Mr. Jackson, (the father of Constance,) was the son of a man who had begun life in New York, at the very bottom of fortune’s wheel. He was a native of Ireland, and came to this country very poor. For some years, with his pack on his back, he gained a subsistence by vending dry-goods, and unimportant trifles, through the counties and small towns in the vicinity of New York. Gradually he laid up dollar after dollar, until he was able to open a very small shop in Maiden Lane, a kind of thread-and-needle store. Careful in his purchases, and constant in his attendance on business, he soon began to find his tens counting hundreds; and but few years rolled away, before his hundreds began to grow into thousands. After a while he took a larger store, and suddenly became known. and respected as “a merchant.” At the end of twenty years from the time he carried his pack out of New York, he could write himself worth fifty thousand dollars. Success continued to crown his efforts in business, and when his children came on the stage of active life, they were raised to consider themselves as far superior to mere mechanics, or those who had to labour for their daily bread.

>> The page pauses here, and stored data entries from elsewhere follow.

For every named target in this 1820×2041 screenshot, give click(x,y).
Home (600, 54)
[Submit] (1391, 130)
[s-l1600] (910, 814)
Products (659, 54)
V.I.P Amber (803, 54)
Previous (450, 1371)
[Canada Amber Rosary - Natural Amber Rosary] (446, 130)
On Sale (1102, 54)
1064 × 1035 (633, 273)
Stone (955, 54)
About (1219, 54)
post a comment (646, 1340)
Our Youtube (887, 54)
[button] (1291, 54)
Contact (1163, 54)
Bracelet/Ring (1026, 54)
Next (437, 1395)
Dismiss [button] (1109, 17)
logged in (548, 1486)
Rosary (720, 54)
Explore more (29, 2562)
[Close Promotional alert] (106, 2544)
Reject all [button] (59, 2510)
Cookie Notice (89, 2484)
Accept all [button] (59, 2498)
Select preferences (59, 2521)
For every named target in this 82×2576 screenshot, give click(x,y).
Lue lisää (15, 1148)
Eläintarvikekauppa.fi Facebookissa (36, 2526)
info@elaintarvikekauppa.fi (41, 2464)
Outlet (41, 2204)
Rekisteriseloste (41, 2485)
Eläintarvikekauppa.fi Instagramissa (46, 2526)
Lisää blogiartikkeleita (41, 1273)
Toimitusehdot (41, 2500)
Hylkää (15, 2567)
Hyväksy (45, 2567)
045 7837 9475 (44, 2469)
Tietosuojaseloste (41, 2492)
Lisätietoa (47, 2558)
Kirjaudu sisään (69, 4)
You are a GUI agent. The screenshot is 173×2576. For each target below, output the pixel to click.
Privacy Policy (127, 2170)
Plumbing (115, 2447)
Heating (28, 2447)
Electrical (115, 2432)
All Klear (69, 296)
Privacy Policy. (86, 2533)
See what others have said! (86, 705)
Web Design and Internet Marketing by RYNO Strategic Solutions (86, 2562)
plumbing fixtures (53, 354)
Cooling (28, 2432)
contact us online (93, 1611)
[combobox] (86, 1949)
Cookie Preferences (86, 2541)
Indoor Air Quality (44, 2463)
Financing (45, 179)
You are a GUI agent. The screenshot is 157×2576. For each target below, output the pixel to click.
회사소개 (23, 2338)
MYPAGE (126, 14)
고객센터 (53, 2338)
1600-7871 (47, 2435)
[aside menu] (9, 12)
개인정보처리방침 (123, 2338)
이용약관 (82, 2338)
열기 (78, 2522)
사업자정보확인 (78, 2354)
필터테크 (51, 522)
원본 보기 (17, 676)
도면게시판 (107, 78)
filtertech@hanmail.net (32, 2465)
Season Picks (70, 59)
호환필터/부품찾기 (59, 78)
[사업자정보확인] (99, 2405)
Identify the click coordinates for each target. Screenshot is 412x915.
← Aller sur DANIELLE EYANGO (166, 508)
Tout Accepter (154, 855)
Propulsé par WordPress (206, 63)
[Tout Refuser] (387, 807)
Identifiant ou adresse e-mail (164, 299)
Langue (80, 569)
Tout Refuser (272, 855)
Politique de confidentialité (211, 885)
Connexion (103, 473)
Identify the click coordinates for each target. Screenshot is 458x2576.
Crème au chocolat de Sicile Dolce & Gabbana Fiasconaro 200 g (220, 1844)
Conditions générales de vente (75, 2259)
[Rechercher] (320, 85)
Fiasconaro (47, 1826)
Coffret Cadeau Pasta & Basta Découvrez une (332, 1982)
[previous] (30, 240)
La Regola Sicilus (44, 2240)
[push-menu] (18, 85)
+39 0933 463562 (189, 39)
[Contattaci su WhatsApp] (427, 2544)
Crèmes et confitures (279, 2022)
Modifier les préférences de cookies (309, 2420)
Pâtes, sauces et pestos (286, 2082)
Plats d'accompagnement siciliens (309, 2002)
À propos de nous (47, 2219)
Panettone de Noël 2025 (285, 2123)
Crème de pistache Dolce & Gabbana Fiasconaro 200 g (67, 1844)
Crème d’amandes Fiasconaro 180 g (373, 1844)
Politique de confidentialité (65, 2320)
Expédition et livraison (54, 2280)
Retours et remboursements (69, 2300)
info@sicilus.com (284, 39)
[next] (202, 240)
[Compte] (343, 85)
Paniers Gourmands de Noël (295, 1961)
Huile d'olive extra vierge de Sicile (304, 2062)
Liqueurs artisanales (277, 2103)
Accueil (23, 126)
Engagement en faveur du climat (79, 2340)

The father of Constance was the eldest son of old Mr. Jackson, and inherited from him a large share of haughty pride. His wife was out of a family with notions equally aristocratic. Constance was their only child, and they had bestowed no little care in endeavouring to make her the most accomplished young lady in New York. They loved her tenderly, but pride divided with affection their interest in her. She had already declined the hands of two young men of the first families in the city, much to the displeasure of both her parents, when she met Theodore Wilmer, who resided in the family of Mr. Wykoff, partner in the house that employed the young man in the capacity of clerk. In this family, Constance visited regularly, and the intimacy which sprung up between the young couple, had a chance of maturing into a more permanent affection, before Mr. or Mrs. Jackson had the slightest suspicion of such an event. Indeed, the first knowledge they had of the real state of affairs was obtained through Wilmer himself, in the form of an application for the hand of their daughter. It was made to Mr. Jackson, on whom it fell with the unexpected suddenness of a flash from a clear sky in June.